Add content harm scenario which provides a general set of attacks for each harm category. The idea is to have a quick scenario to run a comprehensive set of harms before drilling down into more specific harms. The scenario uses the PromptSending (baseline), RolePlay, ManyShot and RedTeam attacks to provide this summary using a set of objectives (user defined or provided in the datasets/seed_prompts/harms folder) to achieve this.

Tests and Documentation

Added content harm notebook plus instructions for dataset naming.
Added unit tests

…xample_scenario

pyrit/scenarios/scenarios/ai_rt/rapid_response_harm_scenario.py

rlundeen2 · 2025-11-08T03:48:34Z

doc/code/scenarios/rapid_response_harm_scenario.py

+
+# Hate speech datasets
+
+hate_stories = await create_seed_dataset(


I think we should manage a few of these, even if the list is incomplete. So instead of having strings in the notebooks, I'd put these in datasets/seed_prompts/ai_rt and maybe one file per category.

Eventually it might be nice to have a single function call that can load all our yaml seedprompts into the database and folks can use those as examples.

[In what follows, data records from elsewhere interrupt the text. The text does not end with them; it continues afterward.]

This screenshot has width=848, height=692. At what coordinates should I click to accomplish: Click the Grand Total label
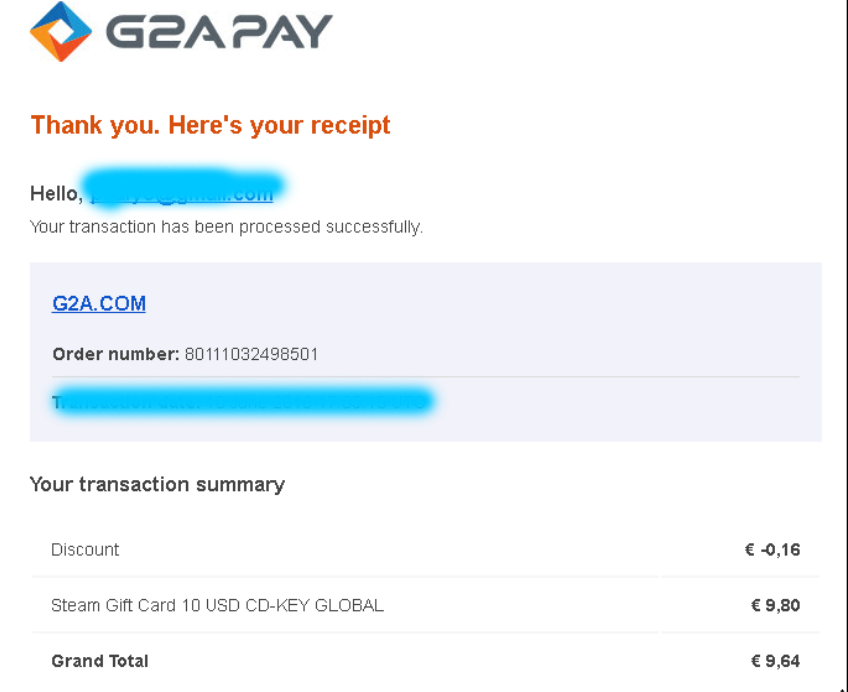(x=100, y=661)
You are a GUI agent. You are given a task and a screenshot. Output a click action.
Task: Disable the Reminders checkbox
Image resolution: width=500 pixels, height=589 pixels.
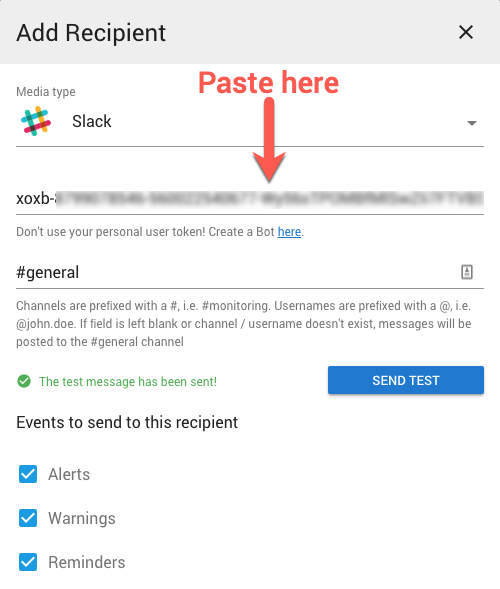pos(28,562)
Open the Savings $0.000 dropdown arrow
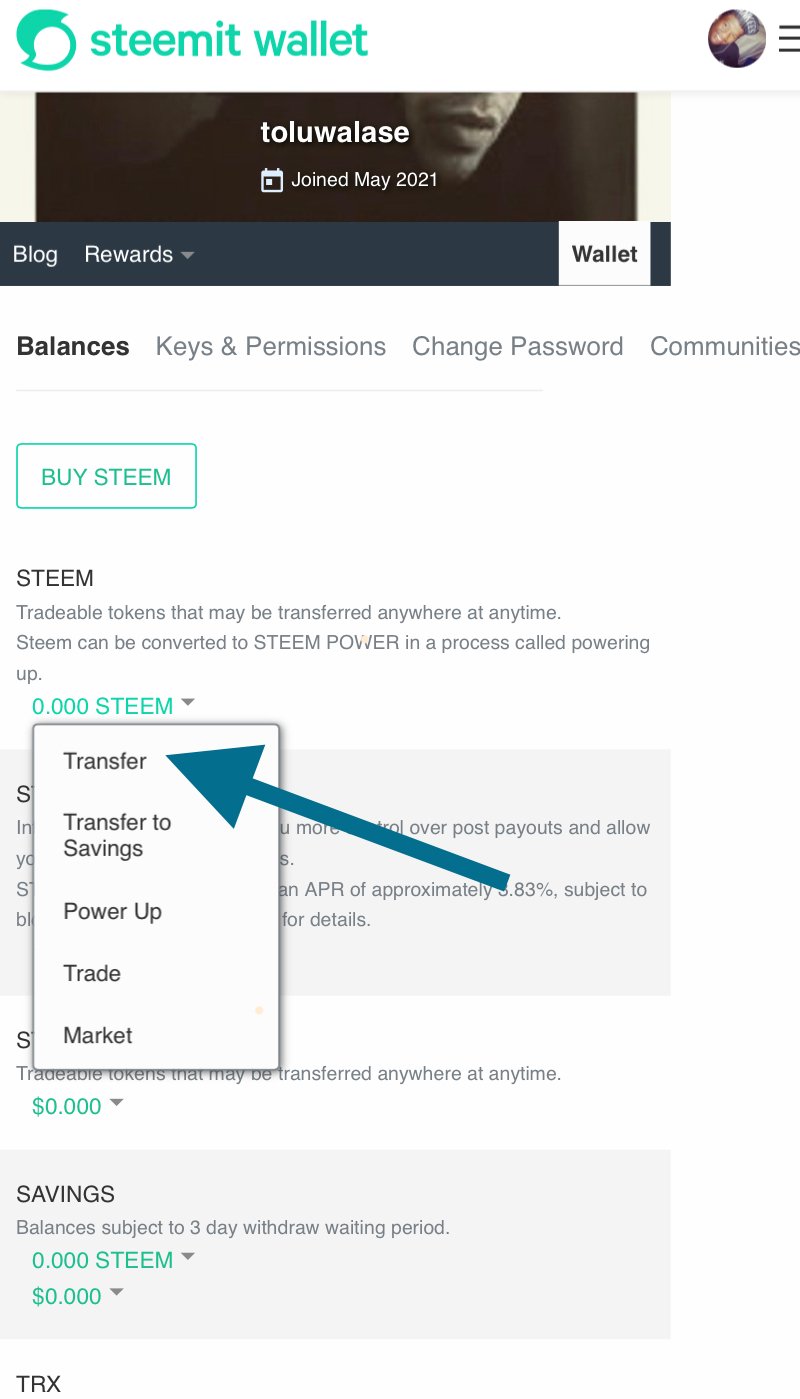The height and width of the screenshot is (1399, 800). 116,1294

I would go even further and say we should provide a truly end-to-end solution here that gives some results even if the customer doesn't bring their own datasets. Of course, the conundrum is that we may not be able to share the exact datasets we're using, but maybe it's something we should actually strive for.

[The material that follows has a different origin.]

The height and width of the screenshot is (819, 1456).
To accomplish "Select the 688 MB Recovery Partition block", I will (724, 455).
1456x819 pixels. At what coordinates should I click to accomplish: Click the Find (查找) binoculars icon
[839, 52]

Btw I'll keep fighting against the ai_rt naming for external assets 😆

I agree, but I think it's safe to require an upload, which could even be done as part of initialization. I think the dataset question can be tackled independently of this PR. Although for this one it'd be nice to include some sample datasets that we can later add to the db easily

E.g. workflow for external user

memory.add_dataset(redteam) # not part of this PR

Run the scenario

I added a .prompt file for each corresponding strategy so users will be able to run the default scenario and have an example in the content_harm_scenario.ipynb/.py! lmk if that doesn't address your concerns!

doc/code/scenarios/rapid_response_harm_scenario.py

pyrit/scenarios/__init__.py

rlundeen2 · 2025-11-08T03:58:22Z

pyrit/scenarios/scenarios/e2e/content_harm_scenario.py

+    Each harm categories has a few different strategies to test different aspects of the harm type.
+    """
+
+    ALL = ("all", {"all"})


One idea is to only have the meta-categories. I think this may make the most sense just to have hate, fairness, violence.... leakage vs each individual scenario_strategy

I think the composition makes the code quite a bit more complicated, and I would guess most users will either just want to use "all" or a subset of the categories

In other words, I think it should look like the following (and that's it)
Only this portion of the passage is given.